6. “Love Takes Miles” | Cameron Winter

The production here is so layered, so subtle—I just about hit play for the intro alone each time. Winter reminds me of the best of Van Morrison; of Yorke. He's ambling, feral, wailing, true.

 

5. “Incomprehensible” | Big Thief

For a band as prolific as Big Thief, I know what you’re thinking—they can’t just keep hitting the top ten every year, right?

I agree—but unfortunately, they'd never nailed this mystic kind of glow before. I can hear a lot of lessons Cameron Winter and Geese learned from them, but one thing Lenker has that no one else does is that elegant that turn of phrase that can validate your whole life: "How can beauty that is living be anything but true?"

 

4. “Townies” | Wednesday

Listen to this. No—listen to her voice. Listen... That's the juice.

 

3. “Oranges” | Alex G

I never expected this major-label, underrated track to hit me the way it did—many have a deeper love for Alex G than I—but here we are. The best I can explain it? That simple way his fingers flick that pull-off in the intro. It's an effortless riff like something McCartney would spit out. The layered orchestration of the later part—forget about it. The finger cymbal? The textures? It’s tossed off—no, it’s not. It’s perfect.

 

2. “#1” | Laura Stevenson

This one plumbs such embarrassing depths of feeling, I can barely talk about it. How does it really feel to find true love? I'd heard a million songs before I knew.
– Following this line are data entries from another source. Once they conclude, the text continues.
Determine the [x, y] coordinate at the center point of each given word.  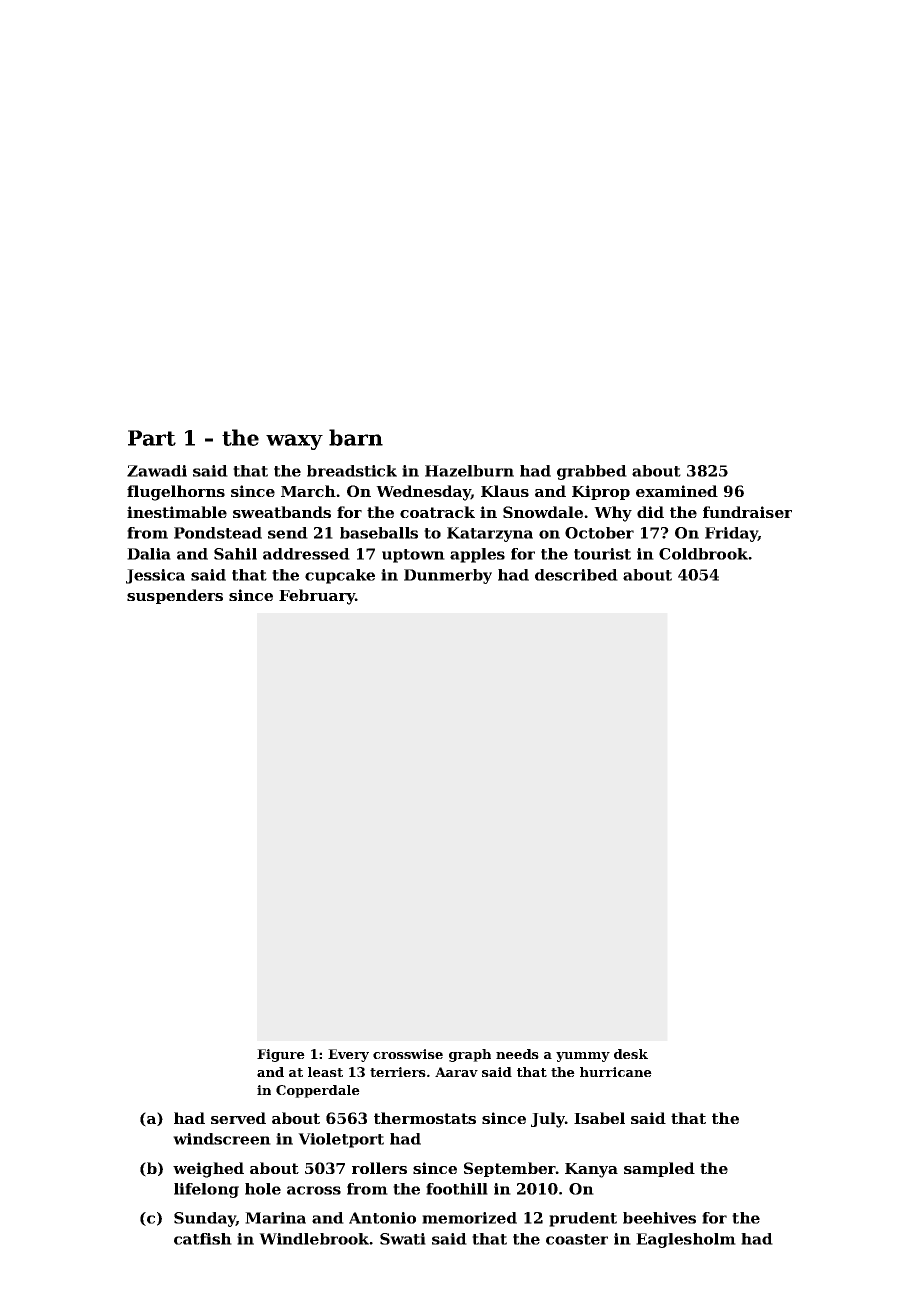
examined [677, 491]
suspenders [175, 596]
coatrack [437, 512]
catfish [203, 1239]
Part [152, 438]
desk [631, 1054]
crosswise [408, 1054]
Oh, and I thought I knew! I had no idea—what it'd feel like until I actually felt it: when, for all your book learning and prior wisdom, you can't for the life of you put it into the proper words.

It's the thrill she leaves behind her. The condensation on the glass. That's when you know: baby, she's the one.

 

1. “Islands of Men” | Geese

I couldn't have anticipated this. There hasn’t been something quite like it in a long time. I'm still not fully in love with it, the way I am with Ants from Up There or Diamond Jubilee—but there's a potency to the art that doesn't immediately puppeteer you, yet grabs you with something you can't ignore.

Geese's genius is shambolic; they're loosely tight, unpredictably digestible. I dare say this one's undeniable—not even in its greatness, but in its clear humanity.